§ YOUR INSTRUCTIONS
Present every line of the records below as a numbered list, omitting the blank lines.

*-*-*

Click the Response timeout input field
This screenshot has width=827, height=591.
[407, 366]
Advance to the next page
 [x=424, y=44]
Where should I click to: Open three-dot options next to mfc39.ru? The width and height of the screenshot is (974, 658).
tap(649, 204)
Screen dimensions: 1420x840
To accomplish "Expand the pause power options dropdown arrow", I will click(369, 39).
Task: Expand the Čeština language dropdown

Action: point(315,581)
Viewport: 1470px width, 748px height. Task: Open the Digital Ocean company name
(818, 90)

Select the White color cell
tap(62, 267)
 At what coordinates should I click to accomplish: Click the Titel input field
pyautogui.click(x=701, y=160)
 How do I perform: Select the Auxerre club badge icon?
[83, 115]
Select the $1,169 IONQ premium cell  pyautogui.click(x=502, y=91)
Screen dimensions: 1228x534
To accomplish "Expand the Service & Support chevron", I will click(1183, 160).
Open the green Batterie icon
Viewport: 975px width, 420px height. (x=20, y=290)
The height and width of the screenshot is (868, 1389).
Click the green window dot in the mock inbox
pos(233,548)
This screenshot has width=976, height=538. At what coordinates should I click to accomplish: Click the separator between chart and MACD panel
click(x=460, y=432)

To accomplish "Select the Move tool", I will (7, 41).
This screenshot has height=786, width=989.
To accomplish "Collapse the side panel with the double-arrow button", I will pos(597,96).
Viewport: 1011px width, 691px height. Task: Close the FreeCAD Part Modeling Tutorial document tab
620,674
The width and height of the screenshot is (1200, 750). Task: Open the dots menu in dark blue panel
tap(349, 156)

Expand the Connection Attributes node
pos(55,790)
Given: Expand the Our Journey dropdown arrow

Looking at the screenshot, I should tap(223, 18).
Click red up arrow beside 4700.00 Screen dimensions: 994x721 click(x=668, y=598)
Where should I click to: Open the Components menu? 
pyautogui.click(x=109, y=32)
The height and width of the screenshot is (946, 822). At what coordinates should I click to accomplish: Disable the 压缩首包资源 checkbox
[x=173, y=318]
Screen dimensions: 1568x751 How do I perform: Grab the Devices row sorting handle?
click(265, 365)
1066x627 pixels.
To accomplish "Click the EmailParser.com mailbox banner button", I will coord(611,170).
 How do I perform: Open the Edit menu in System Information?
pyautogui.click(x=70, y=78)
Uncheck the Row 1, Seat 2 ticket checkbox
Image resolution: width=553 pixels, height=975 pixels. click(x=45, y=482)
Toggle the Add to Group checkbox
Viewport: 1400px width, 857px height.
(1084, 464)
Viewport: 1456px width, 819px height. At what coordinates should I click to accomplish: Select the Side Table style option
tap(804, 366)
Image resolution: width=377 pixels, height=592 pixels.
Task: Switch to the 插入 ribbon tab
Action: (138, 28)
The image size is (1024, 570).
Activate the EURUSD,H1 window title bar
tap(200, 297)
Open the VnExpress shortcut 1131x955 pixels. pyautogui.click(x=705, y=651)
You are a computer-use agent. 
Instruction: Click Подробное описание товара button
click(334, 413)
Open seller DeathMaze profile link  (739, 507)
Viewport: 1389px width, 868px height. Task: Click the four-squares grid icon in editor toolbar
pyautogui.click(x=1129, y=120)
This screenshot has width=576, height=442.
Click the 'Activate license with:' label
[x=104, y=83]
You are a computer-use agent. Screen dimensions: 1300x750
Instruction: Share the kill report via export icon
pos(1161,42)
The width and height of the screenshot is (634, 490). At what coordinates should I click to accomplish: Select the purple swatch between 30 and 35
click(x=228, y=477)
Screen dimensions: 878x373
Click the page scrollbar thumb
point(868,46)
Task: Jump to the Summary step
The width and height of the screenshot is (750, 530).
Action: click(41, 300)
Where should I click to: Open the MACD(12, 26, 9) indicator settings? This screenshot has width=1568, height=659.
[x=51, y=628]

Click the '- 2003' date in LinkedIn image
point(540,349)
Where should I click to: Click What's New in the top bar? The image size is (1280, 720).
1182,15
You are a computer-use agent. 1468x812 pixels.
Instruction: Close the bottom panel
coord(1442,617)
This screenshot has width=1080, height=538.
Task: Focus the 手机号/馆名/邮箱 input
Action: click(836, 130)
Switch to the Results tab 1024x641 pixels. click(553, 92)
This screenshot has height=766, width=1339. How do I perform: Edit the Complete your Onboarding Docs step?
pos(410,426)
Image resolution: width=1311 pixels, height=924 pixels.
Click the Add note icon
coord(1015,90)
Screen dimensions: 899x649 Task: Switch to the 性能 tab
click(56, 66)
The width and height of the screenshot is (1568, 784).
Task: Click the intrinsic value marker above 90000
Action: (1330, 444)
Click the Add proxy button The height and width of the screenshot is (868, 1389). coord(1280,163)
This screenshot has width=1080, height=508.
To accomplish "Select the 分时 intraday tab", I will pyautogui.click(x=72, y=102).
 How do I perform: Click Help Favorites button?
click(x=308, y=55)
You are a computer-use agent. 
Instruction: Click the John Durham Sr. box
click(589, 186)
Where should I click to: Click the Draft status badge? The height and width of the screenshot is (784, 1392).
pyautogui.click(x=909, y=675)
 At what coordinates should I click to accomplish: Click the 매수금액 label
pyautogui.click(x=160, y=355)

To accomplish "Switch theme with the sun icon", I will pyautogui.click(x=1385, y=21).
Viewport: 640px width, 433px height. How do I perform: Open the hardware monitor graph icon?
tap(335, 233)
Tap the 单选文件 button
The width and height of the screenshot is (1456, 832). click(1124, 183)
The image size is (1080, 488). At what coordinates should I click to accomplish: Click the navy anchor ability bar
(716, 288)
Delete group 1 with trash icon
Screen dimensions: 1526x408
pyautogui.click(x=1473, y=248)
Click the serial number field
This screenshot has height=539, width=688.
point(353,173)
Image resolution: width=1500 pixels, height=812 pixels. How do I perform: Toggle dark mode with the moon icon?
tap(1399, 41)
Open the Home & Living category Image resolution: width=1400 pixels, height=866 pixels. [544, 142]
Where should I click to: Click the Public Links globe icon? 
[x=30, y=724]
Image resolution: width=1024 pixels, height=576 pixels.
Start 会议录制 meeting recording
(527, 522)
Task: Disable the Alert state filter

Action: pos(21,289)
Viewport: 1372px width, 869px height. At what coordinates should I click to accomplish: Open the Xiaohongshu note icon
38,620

*-*-*

§ ANSWER TO THIS PROBLEM
1. Click the Response timeout input field
2. This screenshot has width=827, height=591.
3. [407, 366]
4. Advance to the next page
5.  [x=424, y=44]
6. Where should I click to: Open three-dot options next to mfc39.ru? The width and height of the screenshot is (974, 658).
7. tap(649, 204)
8. Screen dimensions: 1420x840
9. To accomplish "Expand the pause power options dropdown arrow", I will click(369, 39).
10. Task: Expand the Čeština language dropdown
11. Action: point(315,581)
12. Viewport: 1470px width, 748px height. Task: Open the Digital Ocean company name
13. (818, 90)
14. Select the White color cell
15. tap(62, 267)
16.  At what coordinates should I click to accomplish: Click the Titel input field
17. pyautogui.click(x=701, y=160)
18.  How do I perform: Select the Auxerre club badge icon?
19. [83, 115]
20. Select the $1,169 IONQ premium cell  pyautogui.click(x=502, y=91)
21. Screen dimensions: 1228x534
22. To accomplish "Expand the Service & Support chevron", I will click(1183, 160).
23. Open the green Batterie icon
24. Viewport: 975px width, 420px height. (x=20, y=290)
25. The height and width of the screenshot is (868, 1389).
26. Click the green window dot in the mock inbox
27. pos(233,548)
28. This screenshot has width=976, height=538. At what coordinates should I click to accomplish: Click the separator between chart and MACD panel
29. click(x=460, y=432)
30. To accomplish "Select the Move tool", I will (7, 41).
31. This screenshot has height=786, width=989.
32. To accomplish "Collapse the side panel with the double-arrow button", I will pos(597,96).
33. Viewport: 1011px width, 691px height. Task: Close the FreeCAD Part Modeling Tutorial document tab
34. 620,674
35. The width and height of the screenshot is (1200, 750). Task: Open the dots menu in dark blue panel
36. tap(349, 156)
37. Expand the Connection Attributes node
38. pos(55,790)
39. Given: Expand the Our Journey dropdown arrow
40. Looking at the screenshot, I should tap(223, 18).
41. Click red up arrow beside 4700.00 Screen dimensions: 994x721 click(x=668, y=598)
42. Where should I click to: Open the Components menu? 
43. pyautogui.click(x=109, y=32)
44. The height and width of the screenshot is (946, 822). At what coordinates should I click to accomplish: Disable the 压缩首包资源 checkbox
45. [x=173, y=318]
46. Screen dimensions: 1568x751 How do I perform: Grab the Devices row sorting handle?
47. click(265, 365)
48. 1066x627 pixels.
49. To accomplish "Click the EmailParser.com mailbox banner button", I will coord(611,170).
50.  How do I perform: Open the Edit menu in System Information?
51. pyautogui.click(x=70, y=78)
52. Uncheck the Row 1, Seat 2 ticket checkbox
53. Image resolution: width=553 pixels, height=975 pixels. click(x=45, y=482)
54. Toggle the Add to Group checkbox
55. Viewport: 1400px width, 857px height.
56. (1084, 464)
57. Viewport: 1456px width, 819px height. At what coordinates should I click to accomplish: Select the Side Table style option
58. tap(804, 366)
59. Image resolution: width=377 pixels, height=592 pixels.
60. Task: Switch to the 插入 ribbon tab
61. Action: (138, 28)
62. The image size is (1024, 570).
63. Activate the EURUSD,H1 window title bar
64. tap(200, 297)
65. Open the VnExpress shortcut 1131x955 pixels. pyautogui.click(x=705, y=651)
66. You are a computer-use agent. 
67. Instruction: Click Подробное описание товара button
68. click(334, 413)
69. Open seller DeathMaze profile link  (739, 507)
70. Viewport: 1389px width, 868px height. Task: Click the four-squares grid icon in editor toolbar
71. pyautogui.click(x=1129, y=120)
72. This screenshot has width=576, height=442.
73. Click the 'Activate license with:' label
74. [x=104, y=83]
75. You are a computer-use agent. Screen dimensions: 1300x750
76. Instruction: Share the kill report via export icon
77. pos(1161,42)
78. The width and height of the screenshot is (634, 490). At what coordinates should I click to accomplish: Select the purple swatch between 30 and 35
79. click(x=228, y=477)
80. Screen dimensions: 878x373
81. Click the page scrollbar thumb
82. point(868,46)
83. Task: Jump to the Summary step
84. The width and height of the screenshot is (750, 530).
85. Action: click(41, 300)
86. Where should I click to: Open the MACD(12, 26, 9) indicator settings? This screenshot has width=1568, height=659.
87. [x=51, y=628]
88. Click the '- 2003' date in LinkedIn image
89. point(540,349)
90. Where should I click to: Click What's New in the top bar? The image size is (1280, 720).
91. 1182,15
92. You are a computer-use agent. 1468x812 pixels.
93. Instruction: Close the bottom panel
94. coord(1442,617)
95. This screenshot has width=1080, height=538.
96. Task: Focus the 手机号/馆名/邮箱 input
97. Action: click(836, 130)
98. Switch to the Results tab 1024x641 pixels. click(553, 92)
99. This screenshot has height=766, width=1339. How do I perform: Edit the Complete your Onboarding Docs step?
100. pos(410,426)
101. Image resolution: width=1311 pixels, height=924 pixels.
102. Click the Add note icon
103. coord(1015,90)
104. Screen dimensions: 899x649 Task: Switch to the 性能 tab
105. click(56, 66)
106. The width and height of the screenshot is (1568, 784).
107. Task: Click the intrinsic value marker above 90000
108. Action: (1330, 444)
109. Click the Add proxy button The height and width of the screenshot is (868, 1389). coord(1280,163)
110. This screenshot has width=1080, height=508.
111. To accomplish "Select the 分时 intraday tab", I will pyautogui.click(x=72, y=102).
112.  How do I perform: Click Help Favorites button?
113. click(x=308, y=55)
114. You are a computer-use agent. 
115. Instruction: Click the John Durham Sr. box
116. click(589, 186)
117. Where should I click to: Click the Draft status badge? The height and width of the screenshot is (784, 1392).
118. pyautogui.click(x=909, y=675)
119.  At what coordinates should I click to accomplish: Click the 매수금액 label
120. pyautogui.click(x=160, y=355)
121. To accomplish "Switch theme with the sun icon", I will pyautogui.click(x=1385, y=21).
122. Viewport: 640px width, 433px height. How do I perform: Open the hardware monitor graph icon?
123. tap(335, 233)
124. Tap the 单选文件 button
125. The width and height of the screenshot is (1456, 832). click(1124, 183)
126. The image size is (1080, 488). At what coordinates should I click to accomplish: Click the navy anchor ability bar
127. (716, 288)
128. Delete group 1 with trash icon
129. Screen dimensions: 1526x408
130. pyautogui.click(x=1473, y=248)
131. Click the serial number field
132. This screenshot has height=539, width=688.
133. point(353,173)
134. Image resolution: width=1500 pixels, height=812 pixels. How do I perform: Toggle dark mode with the moon icon?
135. tap(1399, 41)
136. Open the Home & Living category Image resolution: width=1400 pixels, height=866 pixels. [544, 142]
137. Where should I click to: Click the Public Links globe icon? 
138. [x=30, y=724]
139. Image resolution: width=1024 pixels, height=576 pixels.
140. Start 会议录制 meeting recording
141. (527, 522)
142. Task: Disable the Alert state filter
143. Action: pos(21,289)
144. Viewport: 1372px width, 869px height. At what coordinates should I click to accomplish: Open the Xiaohongshu note icon
145. 38,620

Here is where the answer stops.